This repository provides datasets containing CLIP-generated embeddings and metadata for YouTube video scenes. The embeddings are extracted based on timestamps indicating specific scenes within the videos. These datasets are part of the SeahorseDB collection, accessible on Hugging Face.
Dataset Name | Size | Description |
---|---|---|
youtube-1M-dataset |
1 Million | Contains CLIP embeddings and metadata for 1M YouTube video scenes. |
youtube-2M-dataset |
2 Million | Contains CLIP embeddings and metadata for 2M YouTube video scenes. |
youtube-15M-dataset |
15 Million | Contains CLIP embeddings and metadata for 15M YouTube video scenes. |
All datasets are stored in Parquet format for efficient storage and processing.
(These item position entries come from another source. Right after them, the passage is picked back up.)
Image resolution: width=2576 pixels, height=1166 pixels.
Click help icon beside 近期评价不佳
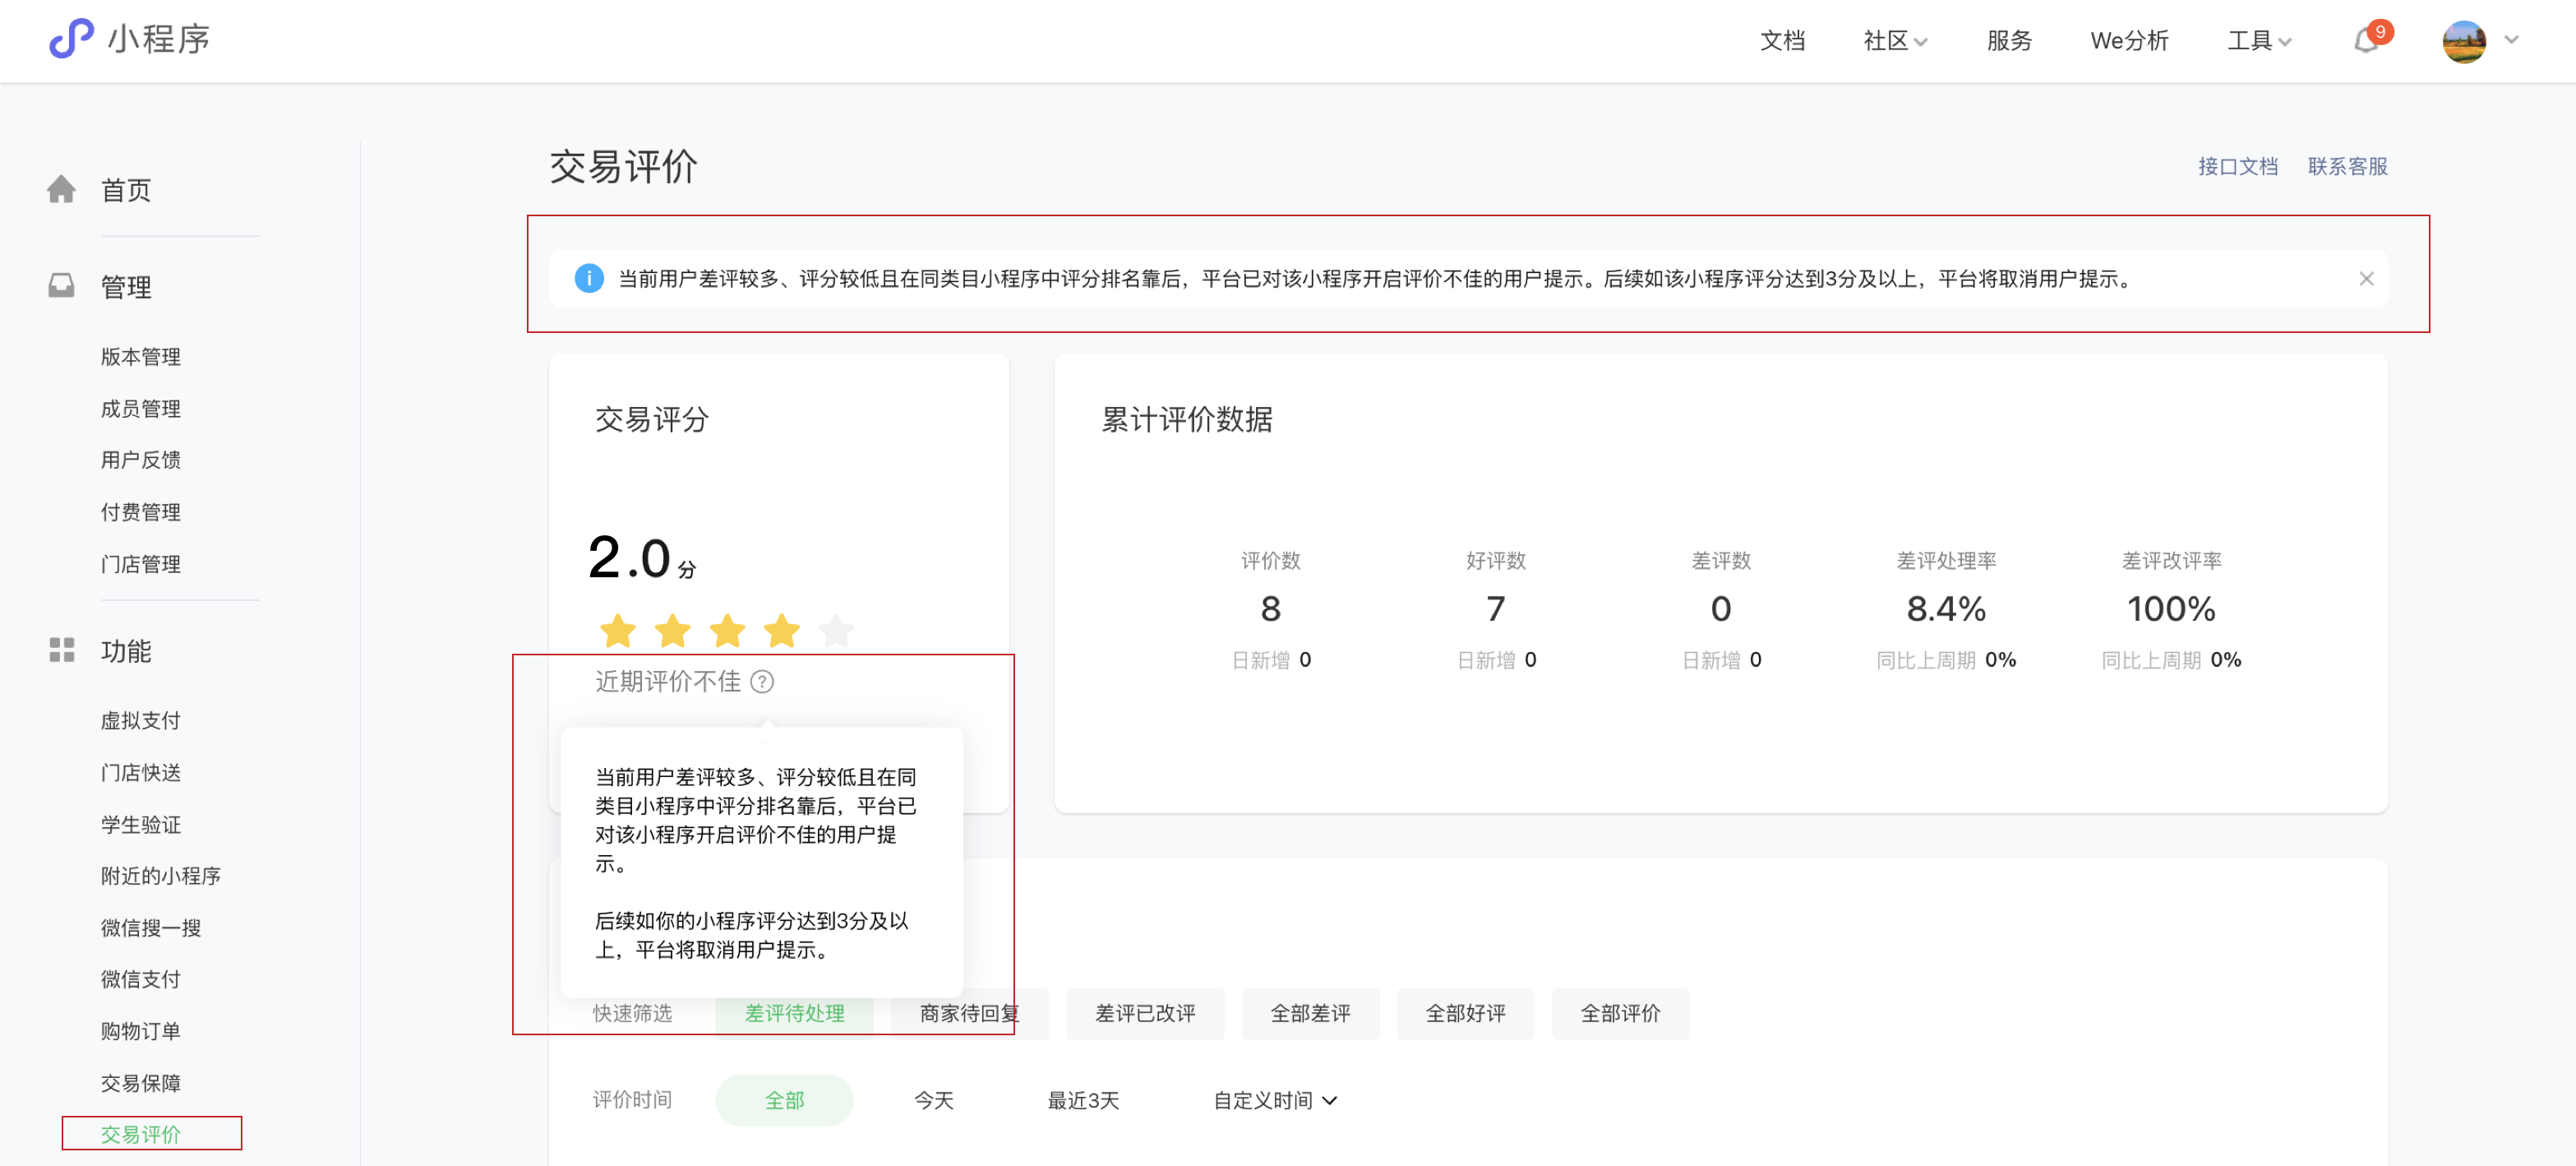762,681
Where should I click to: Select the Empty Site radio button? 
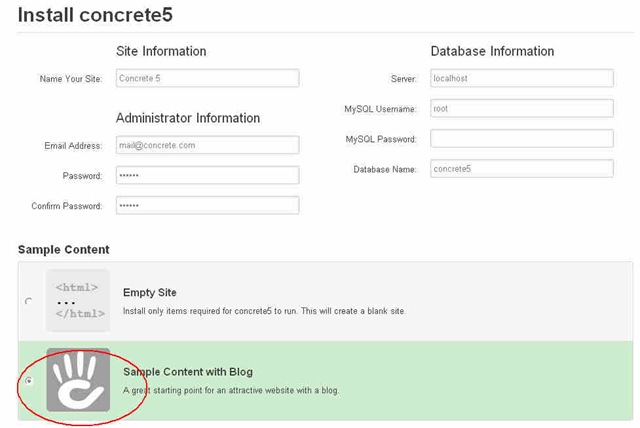(28, 301)
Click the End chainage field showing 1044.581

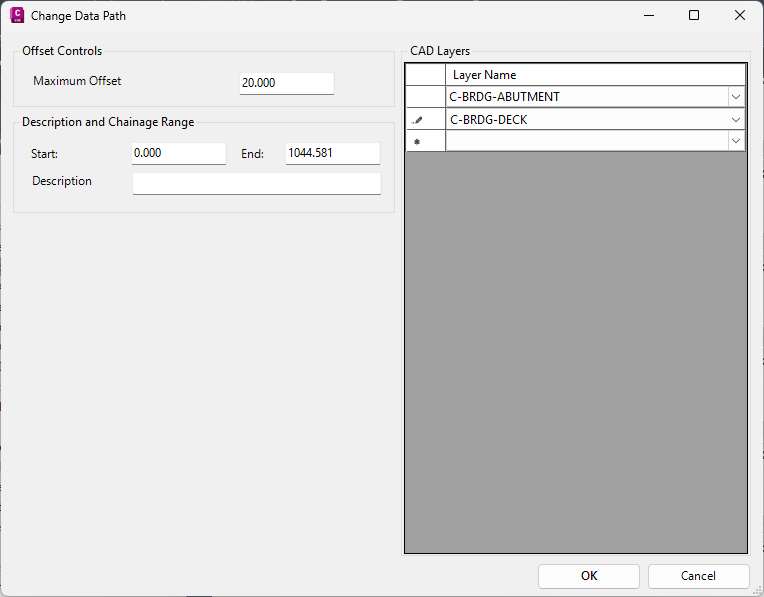(332, 153)
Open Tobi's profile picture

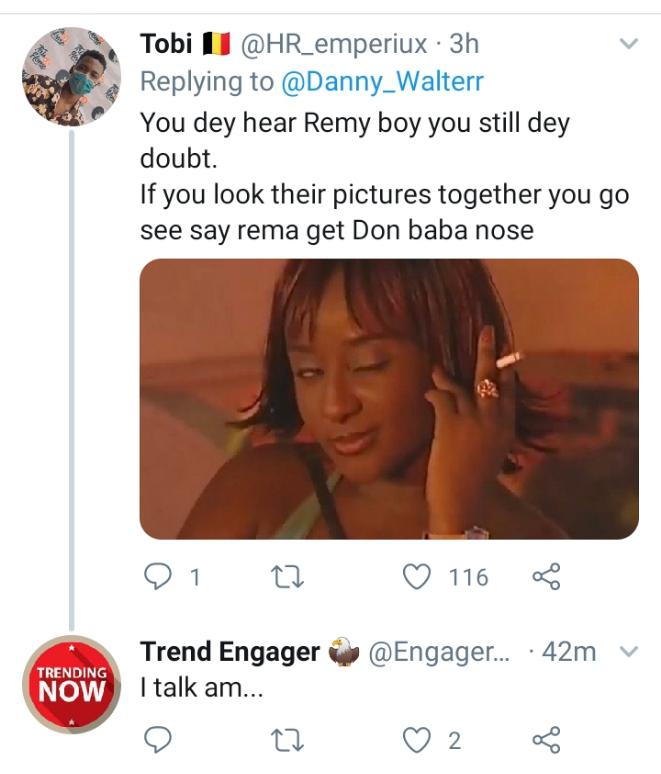click(72, 77)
Each dataset includes the following fields:
Field Name | Data Type | Description |
---|---|---|
feature |
sequence | 1024-dimensional CLIP-generated embedding vector representing the scene. |
title |
string | Title of the YouTube video. |
channel_name |
string | Name of the YouTube channel hosting the video. |
video_id |
string | Unique identifier for the YouTube video. |
timestamp |
string | Timestamp indicating the specific scene in the video. |
id |
int64 | Unique identifier for each row. |
__index_level_0__ |
int64 | Dummy field |
The datasets can be downloaded directly from Hugging Face:
You can load the Parquet files using libraries like Pandas or PyArrow.
import pandas as pd
# Load the 1M dataset
df = pd.read_parquet("path/to/youtube-1M-dataset.parquet")
print(df.head())
# Access embeddings and metadata
embeddings = df['feature'].tolist() # 1024-dimensional embeddings for scenes
timestamps = df['timestamp'].tolist()
metadata = df['title'].tolist()